== Segmento de texto

Direito administrativo

A nova era do contrato administrativo e as agências reguladoras

Autor

  • Mauro Roberto Gomes de Mattos

    é advogado autor do livro 'O Contrato Administrativo'; vice-presidente do Instituto Ibero Americano de Direito Público; membro da International Fiscal Association e conselheiro da Sociedade Latino-Americana de Direito do Trabalho e Seguridade Social.

17 de agosto de 2002, 15h48

O traço marcante dos séculos passados era o intervencionismo do Estado na economia e, conseqüentemente, a convivência da sociedade com leis reguladoras desta intervenção.

O serviço público em geral ficou encapsulado pelo domínio do Poder Estatal, tendo o seu nascimento florescido na França, que, através de uma administração direta ou indireta, construiu o “velho” direito administrativo. As concessões do serviço público eram regradas por uma margem bem dilatada de discricionariedade do administrador, sendo certo que a natureza do contrato administrativo assumia certos contornos sempre voltados para a manutenção do intervencionismo ou da ingerência pública, com a prestação direta do Estado dos serviços essenciais para a sociedade.

====

→ **Objetivo**
Duplique fielmente o trecho do texto sobre o contrato administrativo que começa em "17 de agosto" e termina em "para a sociedade.". As linhas seguintes provêm de outra fonte.

== Segmento de dados

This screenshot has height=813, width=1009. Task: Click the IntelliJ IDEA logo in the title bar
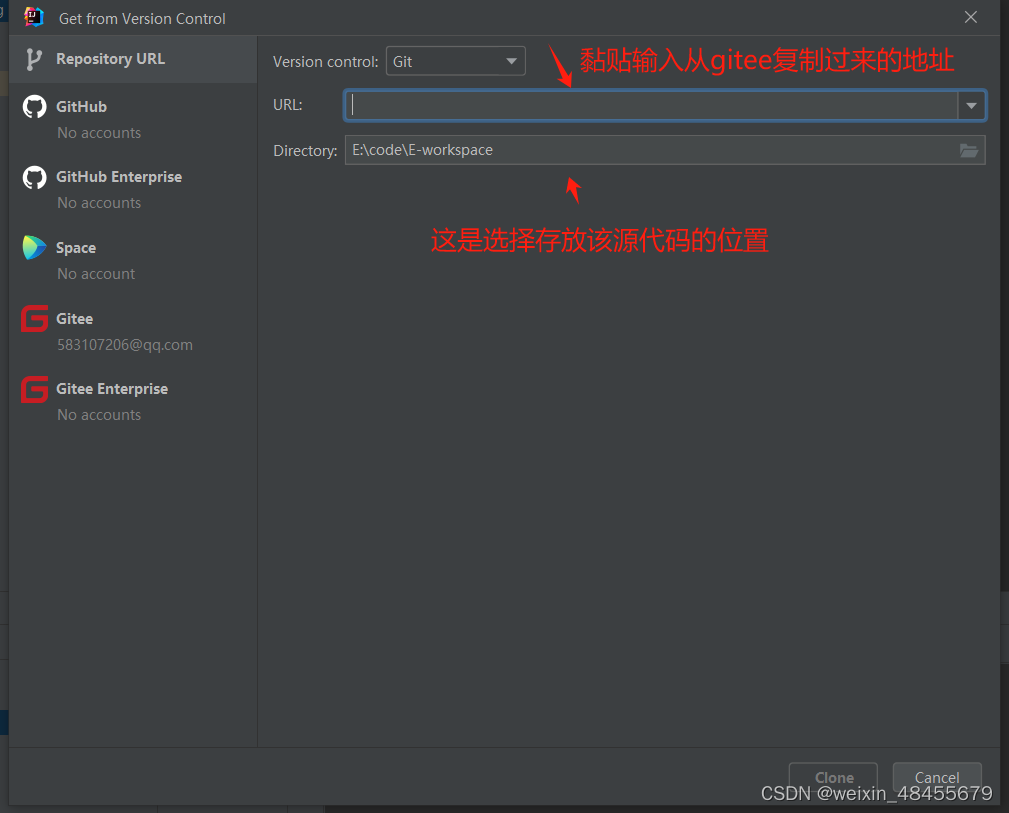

====

→ **Resultado abaixo**
17 de agosto de 2002, 15h48

O traço marcante dos séculos passados era o intervencionismo do Estado na economia e, conseqüentemente, a convivência da sociedade com leis reguladoras desta intervenção.

O serviço público em geral ficou encapsulado pelo domínio do Poder Estatal, tendo o seu nascimento florescido na França, que, através de uma administração direta ou indireta, construiu o “velho” direito administrativo. As concessões do serviço público eram regradas por uma margem bem dilatada de discricionariedade do administrador, sendo certo que a natureza do contrato administrativo assumia certos contornos sempre voltados para a manutenção do intervencionismo ou da ingerência pública, com a prestação direta do Estado dos serviços essenciais para a sociedade.